Мы скажем, не было времени тяжелей нашего, но мы не дали погибнуть человеческому в человеке.
Глядя вслед Сикстинской Мадонне, мы сохраняем веру, что жизнь и свобода едины, что нет ничего выше человеческого в человеке.
Ему жить вечно, победить.
1955
MAMA
1
В детдоме с утра волновались. Заведующий поспорил с врачом, кричал на завхоза; было приказано натереть полы, срочно выдать для отделения грудных новые простынки и пеленки. Нянек нарядили в накрахмаленные докторские халаты. Заведующий вызвал к себе в кабинет врача и старшую медицинскую сестру. Потом втроем они пошли в отделение и осматривали детей.

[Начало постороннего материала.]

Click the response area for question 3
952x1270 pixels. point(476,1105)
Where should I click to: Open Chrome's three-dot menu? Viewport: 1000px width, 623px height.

Вскоре после дневного кормления грудных младенцев в детдом приехал на автомобиле полнотелый пожилой человек в военной форме, в сопровождении двух молодых военных. Пожилой рассеянно оглядел встретившее его детдомовское начальство и прошел в кабинет заведующего, сел, отдышался и спросил у докторши разрешения курить. Она закивала, бросилась искать пепельницу.
Он курил, стряхивал пепел в блюдечко и слушал рассказ о жизни младенцев, чьи родители оказались врагами народа и были репрессированы. Рассказ был о почесухах, о крикунах и сонях, о младенцах обжорах и о младенцах, равнодушных к молочной бутылочке, о предпочтении мальчикам и о предпочтении девочкам. А молодые военные, надев халаты, шагали по коридорам детского дома, заглядывали в дежурки, кладовые, и из-под коротких халатов видны были их синие, диагоналевые брюки. У нянек сердца холодели от глаз этих парней и от их настырных вопросов: «Та дверь куда ведет?», «Где ключ от чердака?»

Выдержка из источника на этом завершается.